Tras una maratónica sesión, con resistencia de parte de la oposición, de organizaciones y de los empresarios, el Gobierno se salió con la suya al conseguir aprobar el proyecto de Aporte Solidario y Extraordinario a las grandes fortunas.
Bajo un tsunami de críticas y cuestionamientos, el impuesto a la riqueza acumuló la mayoría de votos necesaria para ser aprobado en la Cámara de Diputados, y obtuvo el guiño de 17 legisladores de bloques provinciales.

Con 133 votos afirmativos, 115 negativos y 2 abstenciones.
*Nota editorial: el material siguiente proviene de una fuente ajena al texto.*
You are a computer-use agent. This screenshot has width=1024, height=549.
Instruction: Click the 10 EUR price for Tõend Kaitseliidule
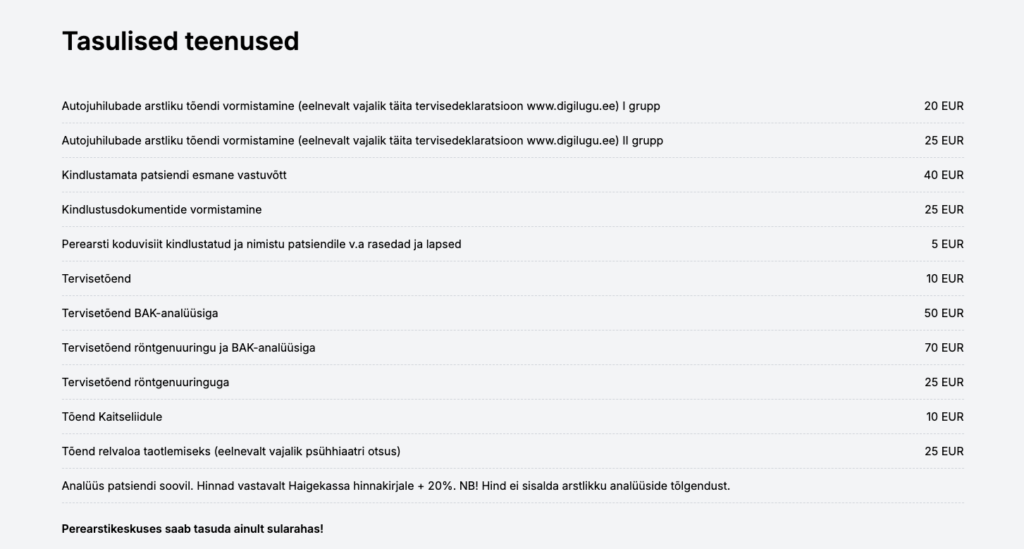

El nuevo impuesto del Kirchnerismo “obtuvo media sanción” y celebró la Cámara baja sumando los puntos del interbloque Federal, de la Unidad Federal para el Desarrollo, de la Acción Federal, incluso de dos diputados del Radicalismo.

El Aporte Solidario y Extraordinario busca ayudar a morigerar los efectos de la pandemia.
El Frente de Todos defendió a capa y espada el tributo que recaerá a quienes tengan declarados más de 200 millones de pesos en Argentina, para auxiliar al país a salir del contexto de la emergencia sanitaria y del empeoramiento de la crisis, consecuencia de la pandemia.
Fuente: Diputados TV.
De acuerdo a las especulaciones del Gobierno nacional, el gravamen que lleva la firma de Máximo Kirchner alcanzaría, aproximadamente a 9 mil argentinos, con una tasa del 2%.
Con esta nueva ley tributaria, el FdT pretende recaudar más de 300 mil millones de pesos para fortalecer el sistema sanitario, mejorar los barrios populares, apoyar a las pymes, impulsar las becas PROGRESAR y aumentar la producción y distribución de gas.